Quatrièmement, nous distinguons ce type de souvenirs des autres souvenirs autobiographiques, car ils sont connectés à des souvenirs similaires. Les souvenirs similaires permettent la création de catégories que Tomkins (1979) appelle «script » et se réfèrent aux thèmes généraux qui émergent des différents évènements connectés. Les scripts permettent de

« lire » les événements actuels en fonction de ce qu’on a vécu dans le passé. Par exemple, un petit garçon jaloux de l’attention que ses parents portent à sa sœur, aura peut-être vécu de nombreux moments similaires et construira une sorte de script sur sa place au sein de la famille, qui dans ce cas pourrait faire l’objet d’une lecture négative. Avec le temps ce script pourrait avoir une influence négative et filtrer les expériences de rappel afin de donner un sens aux expériences actuelles que cet homme pourrait vivre de la même manière que lorsqu’il était enfant.

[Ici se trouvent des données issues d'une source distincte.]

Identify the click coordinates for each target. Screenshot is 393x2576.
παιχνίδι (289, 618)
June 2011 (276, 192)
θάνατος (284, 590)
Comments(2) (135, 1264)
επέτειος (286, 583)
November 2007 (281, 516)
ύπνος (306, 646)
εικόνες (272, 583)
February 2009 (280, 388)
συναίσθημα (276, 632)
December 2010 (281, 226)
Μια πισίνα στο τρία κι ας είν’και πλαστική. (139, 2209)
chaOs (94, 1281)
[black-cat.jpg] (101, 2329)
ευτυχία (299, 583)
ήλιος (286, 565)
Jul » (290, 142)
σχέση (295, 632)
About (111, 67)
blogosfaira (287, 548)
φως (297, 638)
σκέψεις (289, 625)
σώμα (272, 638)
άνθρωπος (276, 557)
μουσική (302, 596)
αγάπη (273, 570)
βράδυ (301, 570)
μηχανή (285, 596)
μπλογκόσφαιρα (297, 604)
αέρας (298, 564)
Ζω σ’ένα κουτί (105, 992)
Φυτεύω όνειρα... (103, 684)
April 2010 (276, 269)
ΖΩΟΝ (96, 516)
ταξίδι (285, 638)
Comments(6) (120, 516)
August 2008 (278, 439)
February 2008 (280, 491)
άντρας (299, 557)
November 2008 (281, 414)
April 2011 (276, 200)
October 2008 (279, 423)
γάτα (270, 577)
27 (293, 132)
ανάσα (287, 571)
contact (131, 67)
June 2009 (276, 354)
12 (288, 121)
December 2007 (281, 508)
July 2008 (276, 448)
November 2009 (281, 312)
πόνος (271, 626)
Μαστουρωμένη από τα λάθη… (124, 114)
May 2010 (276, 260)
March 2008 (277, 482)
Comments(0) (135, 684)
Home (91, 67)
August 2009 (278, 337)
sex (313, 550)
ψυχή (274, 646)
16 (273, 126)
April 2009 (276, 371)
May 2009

Pour finir, ces souvenirs se réfèrent à des conflits non-résolus et des préoccupations qui sous-tendent les buts des individus. Par exemple, une personne pour qui la réussite de son mariage est importante, aura tendance à rappeler des souvenirs émotionnels en lien avec ce thème. En effet, selon Singer (2005) plus une personne attribue de l’importance à un domaine, plus les échecs ou les réussites en lien avec ce sujet auront un impact sur sa vie et son psychisme. Il se peut également qu’une personne puisse avoir envie de résoudre des conflits du passée dans le présent afin d’acquérir une maitrise et un contrôle sur ces événements. Ces souvenirs de conflits non-résolus peuvent apporter une meilleure compréhension des problèmes actuels de la personne et sont utilisés à des fins thérapeutiques dans le but de diminuer leur influence néfaste. Il a été observé lors de thérapies de couples (Singer, 2001 cité par Blagov et Singer, 2004), que les souvenirs définissant le soi étaient liés à des thèmes relationnels critiques qui ressortaient dans les relations intimes des patients et participaient au transfert dynamique thérapeutique.